> _Exercise directions_:
How many lines in the records below contain the string "icon"? Reply with the number alone.

Target position records
════

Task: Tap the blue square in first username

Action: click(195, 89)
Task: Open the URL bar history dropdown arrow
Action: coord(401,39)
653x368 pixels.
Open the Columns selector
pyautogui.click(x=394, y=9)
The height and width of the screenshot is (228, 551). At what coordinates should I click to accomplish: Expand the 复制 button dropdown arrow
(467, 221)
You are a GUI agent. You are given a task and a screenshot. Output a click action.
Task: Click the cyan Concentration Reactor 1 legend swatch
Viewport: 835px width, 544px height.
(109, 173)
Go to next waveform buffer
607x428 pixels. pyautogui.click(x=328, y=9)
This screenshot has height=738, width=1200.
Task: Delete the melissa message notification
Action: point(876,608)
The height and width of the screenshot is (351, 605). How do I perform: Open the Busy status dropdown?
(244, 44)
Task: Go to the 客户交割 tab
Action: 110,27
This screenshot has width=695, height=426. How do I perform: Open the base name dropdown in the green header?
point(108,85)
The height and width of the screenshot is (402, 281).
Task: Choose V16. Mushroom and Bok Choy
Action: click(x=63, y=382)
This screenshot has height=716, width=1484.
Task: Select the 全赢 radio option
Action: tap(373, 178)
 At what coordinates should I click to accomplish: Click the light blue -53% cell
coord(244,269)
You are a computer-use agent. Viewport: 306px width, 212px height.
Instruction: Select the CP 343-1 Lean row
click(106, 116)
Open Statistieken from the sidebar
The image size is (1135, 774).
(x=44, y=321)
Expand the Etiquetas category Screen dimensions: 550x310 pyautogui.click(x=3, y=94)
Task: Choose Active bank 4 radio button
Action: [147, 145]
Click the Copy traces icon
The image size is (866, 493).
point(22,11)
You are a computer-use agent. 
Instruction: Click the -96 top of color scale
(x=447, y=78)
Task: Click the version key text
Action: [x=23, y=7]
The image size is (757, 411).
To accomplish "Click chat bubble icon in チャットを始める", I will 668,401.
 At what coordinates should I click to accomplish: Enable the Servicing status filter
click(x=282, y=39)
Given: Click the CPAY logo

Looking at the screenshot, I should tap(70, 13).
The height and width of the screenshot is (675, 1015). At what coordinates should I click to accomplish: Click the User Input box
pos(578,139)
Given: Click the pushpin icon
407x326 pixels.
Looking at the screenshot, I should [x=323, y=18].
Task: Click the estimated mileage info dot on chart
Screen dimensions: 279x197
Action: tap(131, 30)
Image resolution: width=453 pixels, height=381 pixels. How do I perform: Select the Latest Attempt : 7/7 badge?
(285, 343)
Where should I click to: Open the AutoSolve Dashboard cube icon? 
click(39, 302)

════

> _Solution for this exercise_:
4